Some of the cooling methods used in the past are:
1. Sealed power supply with derated power.
2. Sealed power supply with internal air circulation to transfer heat from the components to the case; also with additional air flow over the external surface of the case for increased heat dissipation.
3. Recirculation of the air through a water to air heat exchanger with removal of the heat by the cooling water. The water system may be part of or external to, a large central supply or it may be recirculated in a closed loop system. Occasionally, two heat exchangers have been employed: one inside the sealed power supply taking heat from the components; one outside the power supply removing heat from the circulated liquid (or gas).
4. Direct cooling of the components by liquid in a sealed case, the cooling liquid being in and out, or recirculated.
5. Sealed components cooled by a refrigeration system with evaporator inside the sealed welder and the condenser and compressor external to it.
All of these methods would protect the power supply from foreign matter, moisture, chemical atmospheres, etc. However, all are costly and in addition they forfeit the advantage of portability. Some compromise has been possible to provide longer life at a reasonable increase of the cost. For example, if the sealed power supply approach is chosen, a 500 amp machine has to be derated by a factor of approximately 4. The user installs equipment rated for 500 amps, which can only be operated at much less over an extended time period.
On the other hand, if the user settles for less reliability, the equipment with shorter life will cost more in the long term, all costs being considered. More costs are also involved to install, trouble shoot, and repair with the inevitable loss of production.
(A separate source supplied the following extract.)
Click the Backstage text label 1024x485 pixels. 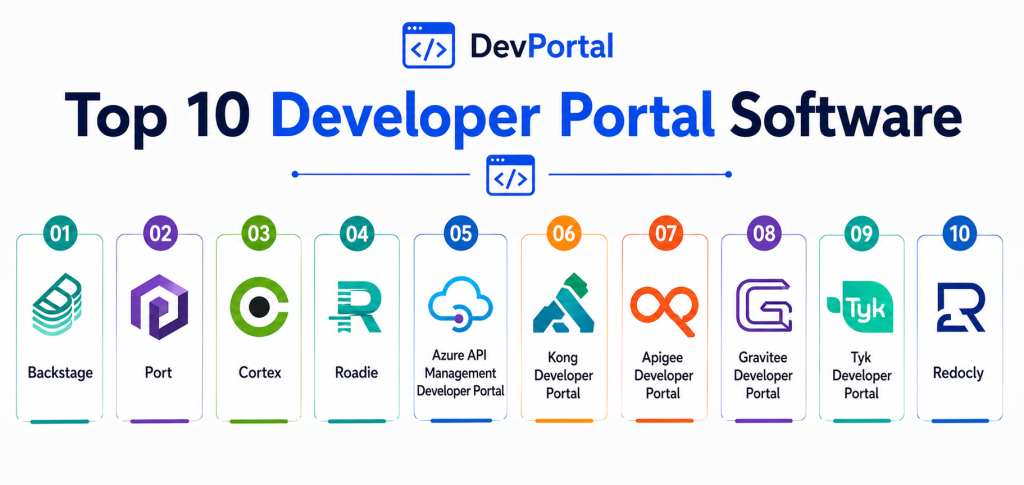tap(60, 373)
Hostile environment is a major problem with arc welding apparatus by reason of the conditions of work by welding. A study of field failures primarily in coastal atmospheres, or for chemical or petro chemical plants and, paper mills, or on construction sites, has shown that power transformers dipped and baked with insulating varnish hold up well in the hostile environments. So does a metal sheet that has received a coat of varnish during the transformer insulating process, whereas metal sheets with only standard finish would rust badly. Terminal boards when clogged with foreign matter and covered by moisture often "arc over". Destruction of the board and damage to the main transformer and other control components ensue. Exposed copper to copper, or copper to aluminum electrical connections would corrode severely. Relays, contactors, switches exposed to dirt and moisture often fall electrically and mechanically. Rough handling is also a common cause of damage to welder cases.